_Directions for this task_. Below are the records. Retype exactly the lines between the lines holding "The height and width of the screenshot is (532, 960)." and "You are a computer-use agent. The image", inclusive.

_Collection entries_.
# # # #

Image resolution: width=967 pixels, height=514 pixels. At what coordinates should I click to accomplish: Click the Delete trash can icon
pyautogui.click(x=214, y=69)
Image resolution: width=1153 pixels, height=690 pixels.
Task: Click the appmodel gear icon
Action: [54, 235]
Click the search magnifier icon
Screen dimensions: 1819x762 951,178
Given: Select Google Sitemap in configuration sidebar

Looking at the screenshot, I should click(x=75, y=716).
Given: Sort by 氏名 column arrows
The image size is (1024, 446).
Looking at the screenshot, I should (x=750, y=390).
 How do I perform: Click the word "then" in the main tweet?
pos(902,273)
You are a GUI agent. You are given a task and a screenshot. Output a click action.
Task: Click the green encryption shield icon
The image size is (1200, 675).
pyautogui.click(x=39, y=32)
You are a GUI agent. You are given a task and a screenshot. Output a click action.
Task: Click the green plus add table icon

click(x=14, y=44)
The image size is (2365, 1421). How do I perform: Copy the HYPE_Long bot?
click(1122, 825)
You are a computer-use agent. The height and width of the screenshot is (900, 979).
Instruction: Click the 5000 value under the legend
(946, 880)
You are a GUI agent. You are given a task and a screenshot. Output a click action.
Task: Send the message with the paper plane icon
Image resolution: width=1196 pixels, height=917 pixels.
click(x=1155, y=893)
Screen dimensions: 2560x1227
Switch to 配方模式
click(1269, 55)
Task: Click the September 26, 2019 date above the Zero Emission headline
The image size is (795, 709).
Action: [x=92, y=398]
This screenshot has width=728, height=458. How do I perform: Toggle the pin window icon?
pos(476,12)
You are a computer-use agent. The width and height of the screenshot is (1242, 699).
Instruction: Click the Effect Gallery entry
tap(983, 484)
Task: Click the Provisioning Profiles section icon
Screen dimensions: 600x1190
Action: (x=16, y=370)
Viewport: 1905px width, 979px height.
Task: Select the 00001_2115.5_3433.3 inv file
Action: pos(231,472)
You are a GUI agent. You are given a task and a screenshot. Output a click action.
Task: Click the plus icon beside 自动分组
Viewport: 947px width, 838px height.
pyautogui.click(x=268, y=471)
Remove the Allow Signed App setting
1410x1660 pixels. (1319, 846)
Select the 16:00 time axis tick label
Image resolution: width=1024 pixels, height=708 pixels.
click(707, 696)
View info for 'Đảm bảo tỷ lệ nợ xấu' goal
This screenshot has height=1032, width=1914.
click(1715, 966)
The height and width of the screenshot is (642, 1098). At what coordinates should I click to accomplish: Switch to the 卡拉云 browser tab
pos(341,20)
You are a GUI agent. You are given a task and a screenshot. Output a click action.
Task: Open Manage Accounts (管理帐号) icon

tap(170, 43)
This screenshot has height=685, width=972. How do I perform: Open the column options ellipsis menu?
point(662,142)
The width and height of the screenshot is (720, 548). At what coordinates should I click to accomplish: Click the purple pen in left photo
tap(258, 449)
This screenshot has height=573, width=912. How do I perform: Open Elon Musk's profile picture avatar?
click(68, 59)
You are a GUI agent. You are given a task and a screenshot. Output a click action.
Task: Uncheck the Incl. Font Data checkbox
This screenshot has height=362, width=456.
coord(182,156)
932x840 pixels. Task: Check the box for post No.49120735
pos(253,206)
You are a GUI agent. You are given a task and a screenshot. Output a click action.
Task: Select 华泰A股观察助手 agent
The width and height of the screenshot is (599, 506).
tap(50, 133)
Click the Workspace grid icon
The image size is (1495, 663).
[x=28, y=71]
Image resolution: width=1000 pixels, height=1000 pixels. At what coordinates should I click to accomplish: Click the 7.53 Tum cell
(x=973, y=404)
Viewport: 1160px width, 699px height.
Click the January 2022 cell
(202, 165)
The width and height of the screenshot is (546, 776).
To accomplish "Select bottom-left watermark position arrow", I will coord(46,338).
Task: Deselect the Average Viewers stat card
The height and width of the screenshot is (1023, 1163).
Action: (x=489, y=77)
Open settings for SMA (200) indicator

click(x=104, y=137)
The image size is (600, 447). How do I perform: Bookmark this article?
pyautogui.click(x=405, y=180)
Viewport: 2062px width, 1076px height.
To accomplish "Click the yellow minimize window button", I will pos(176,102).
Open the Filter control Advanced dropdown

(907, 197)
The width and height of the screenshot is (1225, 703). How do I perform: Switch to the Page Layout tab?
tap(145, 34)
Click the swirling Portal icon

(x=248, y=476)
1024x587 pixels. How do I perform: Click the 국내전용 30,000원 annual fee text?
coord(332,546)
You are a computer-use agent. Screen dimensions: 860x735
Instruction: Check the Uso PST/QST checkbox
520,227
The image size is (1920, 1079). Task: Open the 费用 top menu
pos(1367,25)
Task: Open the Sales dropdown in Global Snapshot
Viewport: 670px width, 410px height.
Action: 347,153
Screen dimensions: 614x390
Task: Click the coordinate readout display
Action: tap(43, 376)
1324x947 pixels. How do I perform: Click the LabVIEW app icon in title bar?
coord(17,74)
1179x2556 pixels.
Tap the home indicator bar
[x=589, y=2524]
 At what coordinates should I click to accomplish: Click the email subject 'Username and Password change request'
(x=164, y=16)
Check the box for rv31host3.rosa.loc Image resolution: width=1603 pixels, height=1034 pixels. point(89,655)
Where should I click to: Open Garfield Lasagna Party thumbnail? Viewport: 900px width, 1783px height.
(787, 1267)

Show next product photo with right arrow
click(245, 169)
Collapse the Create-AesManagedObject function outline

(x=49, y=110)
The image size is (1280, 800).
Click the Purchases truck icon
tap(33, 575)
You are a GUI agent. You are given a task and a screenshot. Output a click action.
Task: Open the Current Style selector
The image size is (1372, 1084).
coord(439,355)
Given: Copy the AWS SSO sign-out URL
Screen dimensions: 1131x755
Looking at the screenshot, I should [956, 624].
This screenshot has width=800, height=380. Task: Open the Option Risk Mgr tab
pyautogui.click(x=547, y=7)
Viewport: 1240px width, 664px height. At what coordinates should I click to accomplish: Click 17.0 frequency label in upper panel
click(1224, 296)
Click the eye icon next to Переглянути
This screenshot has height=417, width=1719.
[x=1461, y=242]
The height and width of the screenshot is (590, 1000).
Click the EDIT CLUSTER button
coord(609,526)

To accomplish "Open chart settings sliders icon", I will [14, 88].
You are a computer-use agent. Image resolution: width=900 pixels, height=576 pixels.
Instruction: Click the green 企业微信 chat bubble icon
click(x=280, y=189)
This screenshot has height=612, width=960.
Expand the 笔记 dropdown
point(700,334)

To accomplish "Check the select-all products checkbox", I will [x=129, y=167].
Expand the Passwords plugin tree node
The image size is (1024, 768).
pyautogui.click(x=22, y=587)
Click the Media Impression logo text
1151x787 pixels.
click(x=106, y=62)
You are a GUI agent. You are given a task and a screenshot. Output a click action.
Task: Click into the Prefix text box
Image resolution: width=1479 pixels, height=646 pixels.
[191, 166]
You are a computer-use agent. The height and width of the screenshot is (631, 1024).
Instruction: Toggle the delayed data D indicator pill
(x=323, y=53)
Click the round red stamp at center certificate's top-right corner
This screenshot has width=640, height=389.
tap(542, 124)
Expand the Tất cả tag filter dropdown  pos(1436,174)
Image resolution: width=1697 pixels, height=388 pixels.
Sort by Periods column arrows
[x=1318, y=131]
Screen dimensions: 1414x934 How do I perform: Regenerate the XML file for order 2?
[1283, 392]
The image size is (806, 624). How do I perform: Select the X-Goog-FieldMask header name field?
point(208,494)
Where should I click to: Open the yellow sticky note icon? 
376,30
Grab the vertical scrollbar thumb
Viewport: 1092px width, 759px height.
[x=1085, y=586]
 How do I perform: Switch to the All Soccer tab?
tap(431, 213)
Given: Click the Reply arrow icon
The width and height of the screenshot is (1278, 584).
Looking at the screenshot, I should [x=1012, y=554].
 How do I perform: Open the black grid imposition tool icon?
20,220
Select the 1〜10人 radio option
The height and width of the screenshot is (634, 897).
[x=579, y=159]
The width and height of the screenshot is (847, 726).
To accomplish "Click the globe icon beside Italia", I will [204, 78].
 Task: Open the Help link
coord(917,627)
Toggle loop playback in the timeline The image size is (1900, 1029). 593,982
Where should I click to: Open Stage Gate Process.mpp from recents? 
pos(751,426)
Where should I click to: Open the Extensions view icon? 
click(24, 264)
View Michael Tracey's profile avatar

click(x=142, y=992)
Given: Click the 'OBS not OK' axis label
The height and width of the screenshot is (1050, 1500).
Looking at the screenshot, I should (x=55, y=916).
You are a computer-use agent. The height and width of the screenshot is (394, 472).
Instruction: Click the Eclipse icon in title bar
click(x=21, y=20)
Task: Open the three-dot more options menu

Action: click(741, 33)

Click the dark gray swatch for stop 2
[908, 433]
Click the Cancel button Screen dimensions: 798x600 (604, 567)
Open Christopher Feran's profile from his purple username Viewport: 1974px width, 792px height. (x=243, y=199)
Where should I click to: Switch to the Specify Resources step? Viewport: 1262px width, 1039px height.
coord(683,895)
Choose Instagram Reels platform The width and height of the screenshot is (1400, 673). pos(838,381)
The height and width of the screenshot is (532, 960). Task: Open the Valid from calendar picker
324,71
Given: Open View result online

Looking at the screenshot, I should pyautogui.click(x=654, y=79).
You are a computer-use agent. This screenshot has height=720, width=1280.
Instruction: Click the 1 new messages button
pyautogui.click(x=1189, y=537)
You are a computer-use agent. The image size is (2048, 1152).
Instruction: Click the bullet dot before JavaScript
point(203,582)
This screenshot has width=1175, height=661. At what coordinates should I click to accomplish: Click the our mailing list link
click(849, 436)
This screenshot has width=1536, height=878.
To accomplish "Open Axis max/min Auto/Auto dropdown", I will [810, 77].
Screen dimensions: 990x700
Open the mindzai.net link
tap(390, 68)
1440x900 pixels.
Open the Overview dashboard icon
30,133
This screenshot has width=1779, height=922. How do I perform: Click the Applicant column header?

# # # #

_Solution to this task_.
The height and width of the screenshot is (532, 960). Task: Open the Valid from calendar picker
324,71
Given: Open View result online

Looking at the screenshot, I should pyautogui.click(x=654, y=79).
You are a computer-use agent. This screenshot has height=720, width=1280.
Instruction: Click the 1 new messages button
pyautogui.click(x=1189, y=537)
You are a computer-use agent. The image size is (2048, 1152).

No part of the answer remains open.